Reajo a estes atentados, aos atentados do dia-a-dia sem folhas de árvores, ao betão das almas e dos corpos arrastando-se no vazio da morte; reajo a isso tudo e tudo o mais, exortando-vos a lerdes o que abaixo divulgo de Cesariny, para que Tanatos se vá, se desfaça.

Exortemo-nos porque, por muito que não queiram algumas bestas (que também somos nós, mais do que deveríamos não o ser), há corpos com sexo, olhos vendo e ouvidos ouvindo para que o grito da porca falange franquista, nazista, salazarista, democratística, não se repita, ou seja, todo o sexo, toda a vigilância do olhar, toda a ira da voz em cima do nauseabundo "Viva la muerte!".

Põe-me as mãos no sexo,

Beija-me na coxa,

Abre-me no plexo,

Uma ferida roxa.

Eu não sei porquê,

Meu dês d'onde venho,

Sou o ser que vê

Só seu tamanho.

Põe a tua mão

Num laço sem fim,

E chega ao desvão,

Abre-o para mim.

O Virgem Negra, Fernando Pessoa explicado às criancinhas naturais e estrangeiras por M. C. V. ... , Mário Cesariny, Assírio & Alvim

Aconselho vivamente este livro.

Os poemas aqui editados, isoladamente, não fazem justiça a Cesariny, pois apenas com a leitura integral da publicação se pode dimensionar o seu alcance. Foi editado por volta das comemorações do centenário do nascimento de Fernado Pessoa. Nele, Mário C., glosa alguns textos do poeta e seus heterónimos, de um modo paródico, por vezes delirante.

Li-o como uma reacção à comemorativite de F. Pessoa, que provocou algumas afirmações, tontas, exibicionistas e oportunistas de alguns escrivas, com o intuito, só pode ser, de se tornarem mais visíveis, pois de interesse nada têm; diziam eles "tanto Pessoa já enjoa". É sempre perigoso fazer afirmações dessas.

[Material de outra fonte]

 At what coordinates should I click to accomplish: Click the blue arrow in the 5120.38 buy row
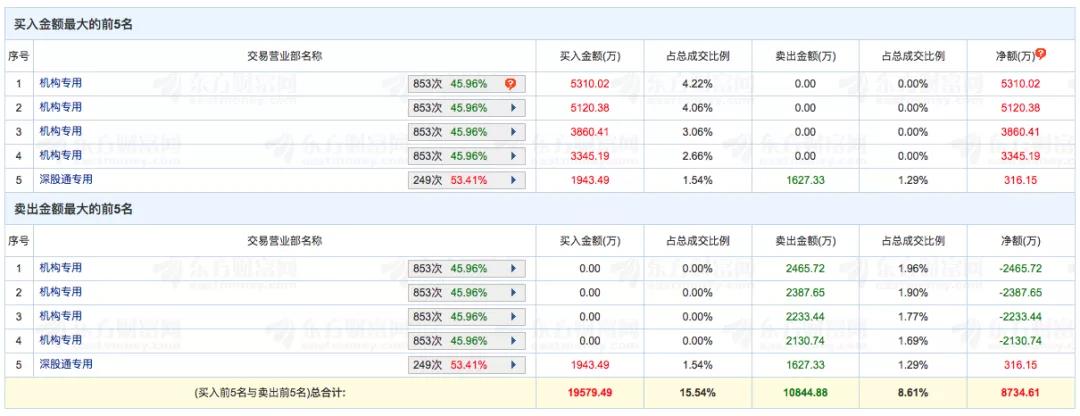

Este livro acaba por ser uma resposta positiva de alguém que não precisa, nem quer protagonismos cretinos e sabe escrever.

LEDE TODO O LIVRO!

E dizei-me alguma coisa.

PS - Desculpai-me a incorrecção da referência bibliográfica pois o meu espaço não permite uma formatação acertada, ou seja, itálicos e outras formatações.